Lymphangioleiomyomatosis is characterized by a progressive proliferation of spindle cells which resemble immature smooth muscle in the lung parenchyma and along lymphatic channels which dilate. Proliferation of spindle cells along the bronchioles leads to air trapping and the formation of thin walled cysts. The disorder progresses to end-stage lung disease secondary to post-obstructive emphysema. The disorder occurs only in females of child bearing age (17-50y) and is characterized by progressive lung disease with increasing dyspnea on exertion (presenting symptom in 59% of patients), cough (39% at presentation), chylous effusion in 10-20% (also chylous ascites), and spontaneous pneumothorax has been reported in 39-53% of patients at presentation and in up to 81% during the course of the disease [6]. Recurrent pneumothorax is common with conservative treatment [6]. Pulmonary hemorrhage occurs in 8-15% of patients [5]. Spirometry studies demonstrate chronic airway obstruction with increased lung volume, decreased FEV1, decreased FEV1/FVC ratio, and decreased CO2 diffusion [5]. The diagnosis is often delayed with an average of 44 months from onset of symptoms until diagnosis [6].
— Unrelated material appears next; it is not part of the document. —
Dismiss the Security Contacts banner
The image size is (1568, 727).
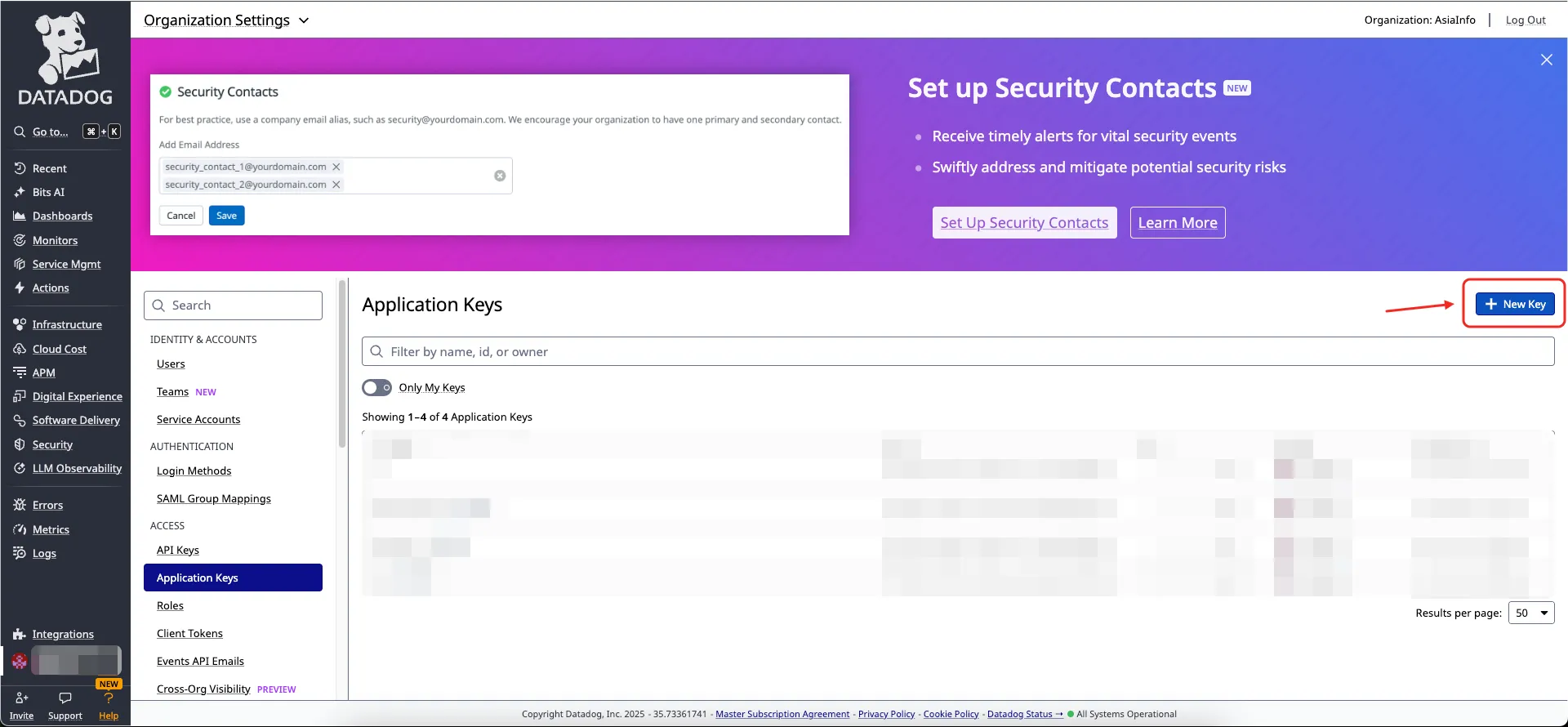click(1546, 60)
Extrapulmonary manifestations are commonly found. Renal angiomyolipomas are the most common intraabdominal manifestation of the disorder and can be found in 20% to 54% of patients with LAM [2,3,5,6]. There is no increased risk for renal cell carcinoma in LAM patients [3]. Angiomyolipomas seen in patients with lymphangioleiomyomatosis may be related to perivascular epitheliod cell tumors (PEComas) that result from the dysregulated mammalian target of rapamycin [12]. Other extrapulmonary manifestations include enlarged abdominal lymph nodes (up to 40% of patients [5]), lymphangiomyoma (cystic retroperitoneal mass found in up to 20% of patients [5], chylous ascites (10-30%), enlarged throacic duct (9%), and hepatic angiomyolipomas (4%) [3]. Abdominal lymphadenopathy occurs because of lymphatic infiltration (lymph nodes are usually found to be replaced with smooth muscle) and can be identified in up to 39% of patients [3,11]. The enlarged nodes can measure up to 4 cm in size [3] and are referred to as lymphangioleiomyomas [11]. The presence of abdominal/retroperitoneal adenopathy correlates with the severity of lung disease [3]. The nodes have been shown to exhibit a diurnal variation in size- enlarging during the day and shrinking at night [11].
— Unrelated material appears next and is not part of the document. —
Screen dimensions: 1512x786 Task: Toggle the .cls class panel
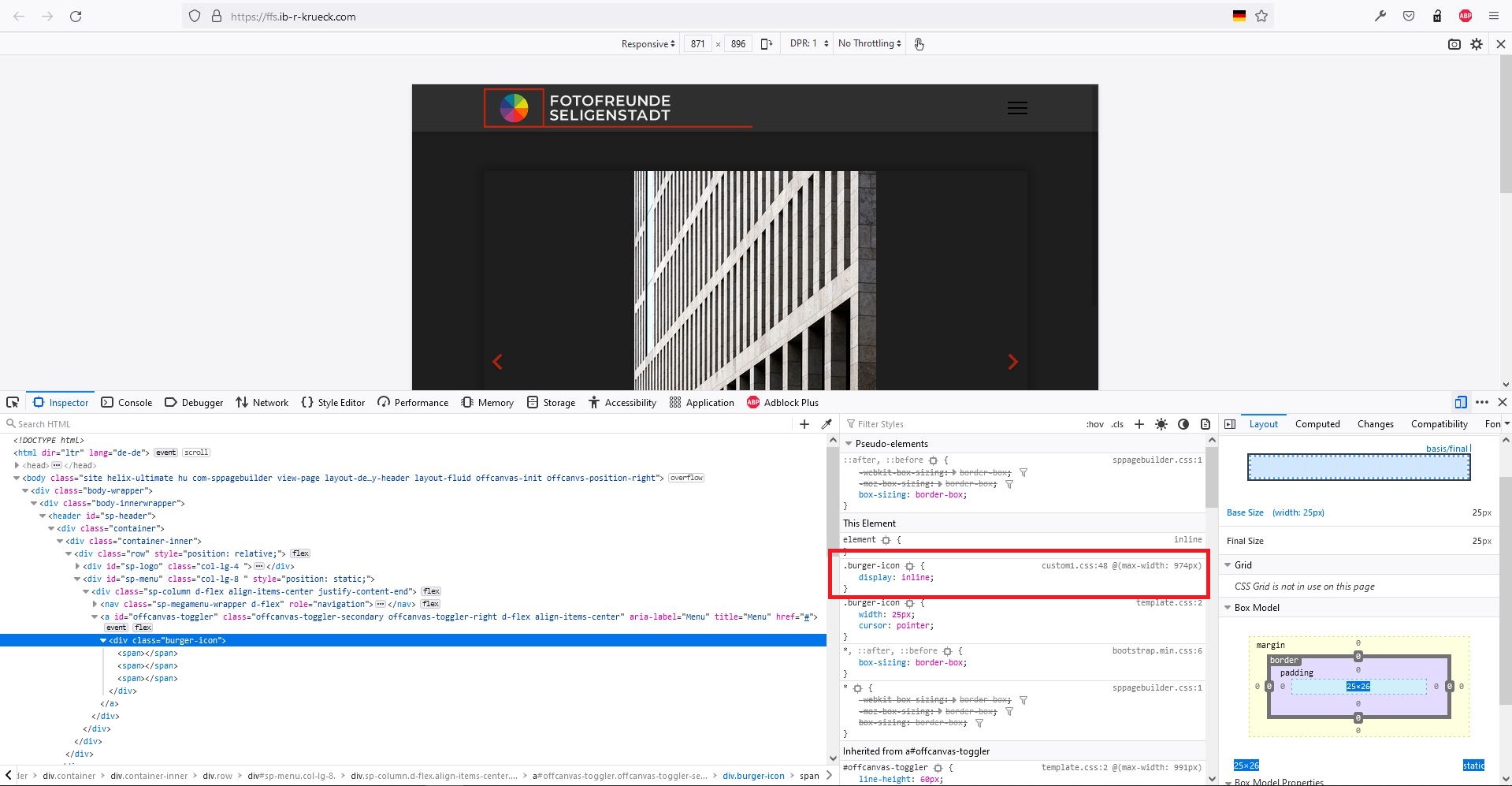point(1117,424)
The disorder is believed to be hormonally mediated and menstruation, pregnancy, and exogenous estrogen treatment (including oral contraceptives) may exacerbate the disorder [6]. Therapy has been direct towards reducing circulating estrogen levels with medroxyprogesterone [8]. However, the efficacy of the therapy is controversial and even with medical treatment, survival is between 40% to 78% at 8.5 years [2,6].

Bilateral lung transplantation is another treatment option for patients with LAM. Indications for transplant include progression despite medical treatment, and FEV1/forced vital capacity ratio of less than 50%, total lung capacity of greater than 103%, and an FEV1 of less than 30% [5]. Unfortunately, patients with LAM are at greater risk for morbidity and mortality from transplant due to pleural adhesions (which can lead to significant operative blood loss), native lung pneumothorax, and chylous pleural effusion [2,4]. LAM can recur in the transplanted lung in about 10% of patients [2,4].

Tuberous sclerosis:

Tuberous sclerosis (TS) occurs as a result of a gene mutation (TSC1 on chromosome 9 or TSC2 on chromosome 16) and the disorder can be sporadic (60% of cases) or inherited [7,13]. Adenoma sebaceum occurs in 75% of patients and is characterized by pink and red papillary lesions on the face, particularly the cheeks, malar eminences, and nose [13]. Other cutaneous manifestations include periungual fibromas (about 25% of patients) and Fitzpatrick patches (ash-leaf spots- hypomelanotic patches) [13]. Patients with tuberous sclerosis can also develop lymphangioleiomyomatosis. Pulmonary disease is thought to be rare (about 2.3% of TS patients), but clinically silent involvement likely occurs in a larger percentage [6]. Globally, lymphangioleiomyomatosis associated with tuberous sclerosis is 5- to 10 fold more common than sporadic lymphangioleiomyomatosis [12]. Up to 35% of women with TS have lung cysts that are identical histologically to LAM (lung cysts are rarely seen in men with the condition [13]) [10]. Compared to patients with primary LAM, pulmonary involvement tends to be less extensive in TS patients [7]. Also- thoracic duct dilatation, chylous effusion and ascites are also less common [7]. However, patients with tuberous sclerosis tend to have a higher incidence of renal AML's (93% versus 32%) and hepatic AML's (33% versus 2%) [7]. Renal AML's tend to be multiple and bilateral in TS patients, while they are unilateral and single in LAM patients [7]. TS patients also have a higher frequency of non-calcified lung nodules (12% versus 1%) which are felt to be due to multifocal micronodular pneumocyte hyperplasia [7]. Another feature that aids in identification of TS patients is the presence of 4 or more sclerotic bone lesions (histologically these lesions resemble bone islands) [10].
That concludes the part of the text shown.